With the release of Snow Leopard it is now official: no ZFS – anywhere – in Mac OS 10.6. Given that Apple went to the trouble of announcing it last year as part of Snow Leopard Server this is quite a reversal.

The question is why?

Many theories
I wrote this up on ZDnet Friday. At the time my theory was that the integration schedule or migration issues turned out to be less manageable than once thought. Or maybe NIH reared its parochial head.

ZDnet readers wrote in with ideas as well, the most popular that technical issues with ZFS itself forced the issue. I discounted this because, after all, ZFS is in production in large, I/O intense environments. If it is fundamentally broken we’d know by now.

I follow the ZFS discussion list and while there are issues, they aren’t show stopper bugs.

A new narrative
But then a couple of sources came in with a new angle: that Sun’s licensing demands killed the deal. Sun prefers the CDDL and may have asked for some extra protections, including Apple’s promise not seek damages should Sun lose the ZFS patent infringement suits initiated by NetApp, that caused Apple to reconsider the business risk of ZFS.

Sun could, of course, GPL ZFS, but it may also be that the ZFS engineering team – like other Sun engineers – rejected GPL. I’d love to get some comment from the ZFS team – very bright guys all – because this reminds me of the late ’80s at DEC when senior people begged DEC founder and CEO Ken Olsen to essentially open source some of DEC’s advanced software, like VMS, VMSclusters and DECnet.

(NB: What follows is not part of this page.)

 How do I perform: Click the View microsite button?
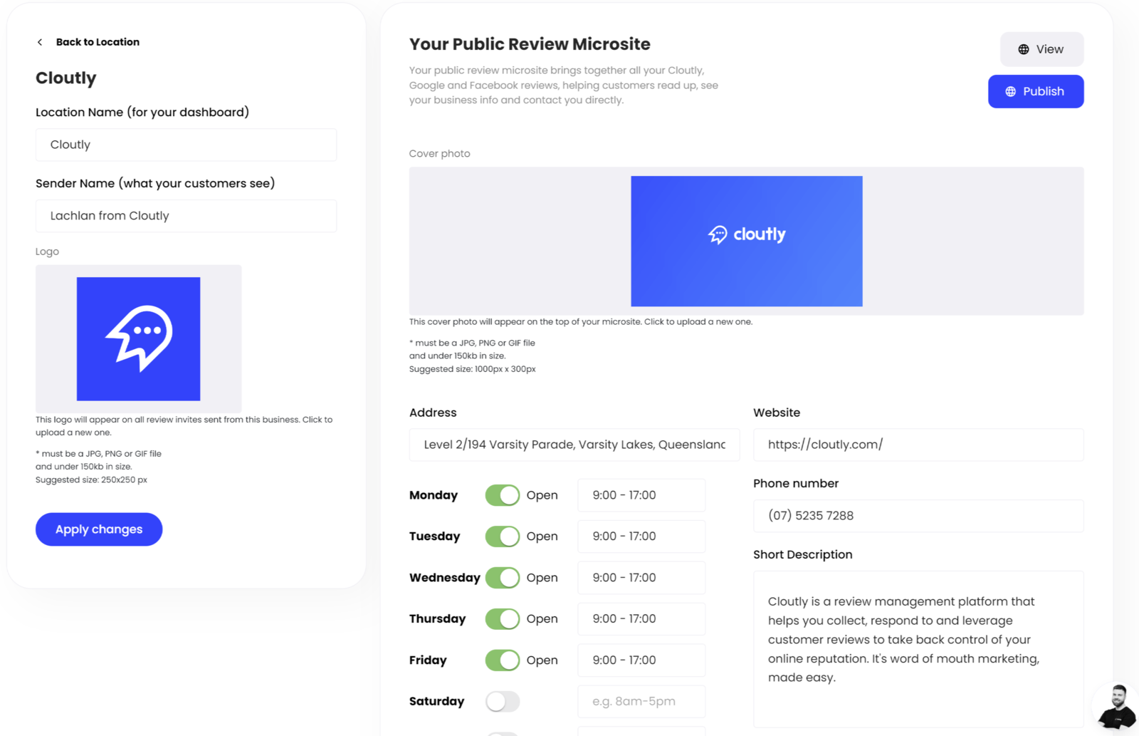point(1041,49)
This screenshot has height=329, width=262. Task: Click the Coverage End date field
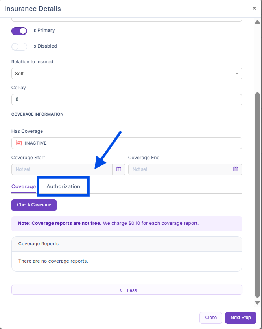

Ken, a very smart engineer who shepherded DEC from a $70,000 startup to a $14 billion company, couldn’t see the business sense in giving away what the company had spent millions developing. So that leadership technology withered as DEC cratered.

The NetApp lawsuit may have come into play, making patent risk pertinent and potentially costly. Given that and the other CDDL-related risks, plus engineering opposition to GPL, Apple must have reluctantly stepped away. Apple would like bragging rights over Windows 7 that ZFS would give it, but in this narrative Sun’s pre-acquisition turmoil and tougher-than-expected licensing terms killed the deal.

Going forward
Now that Oracle is acquiring Sun things look brighter. Oracle is already bankrolling a GPL’d ZFS clone – btrfs – that will take years to reach the level of maturity that ZFS now enjoys. Once they own ZFS why wouldn’t they GPL it and call it good?

Update: Also, Oracle is in a stronger position to negotiate a settlement with NetApp over the ZFS/WAFL patent suits. After all, why would a storage company want the world’s largest database company as an enemy? End update.

The StorageMojo take
This is speculation of course and no doubt missing many specifics. But what is public – that Apple announced ZFS in June 2008, included a read-only CLI version in Leopard Server and is not shipping it in August 2009 – is evidence enough that things went awry. What other than a license issue would cause Apple to step away from even the read-only CLI version in Snow Leopard Server?

The ZFS team has produced a game-changing file system/volume manager. The chance to get it into the hands of 10s of millions of Mac users – and to influence Redmond’s file system strategy – seem to this outsider an opportunity of a lifetime.

If the ZFS engineering team opposed this – and I’d love to hear their take – I encourage them to reconsider. Marketers often ask the question “would you prefer 100% of nothing or 40% of something huge?”

Once the acquisition of Sun is complete, I hope Oracle quickly GPLs ZFS and cuts a deal with Apple. It will be good for them, for ZFS and for the entire industry.

Courteous comments welcome, of course. I worked for Sun for 3 years in the mid-90s and despite the many problems in the storage group I remain impressed by much of the company’s culture and accomplishments.

Update: I got the indemnification issue backwards in the original post and I thank those readers who deciphered my intent. For those who didn’t, I corrected it. While I was at it I made some other edits for clarity.End update.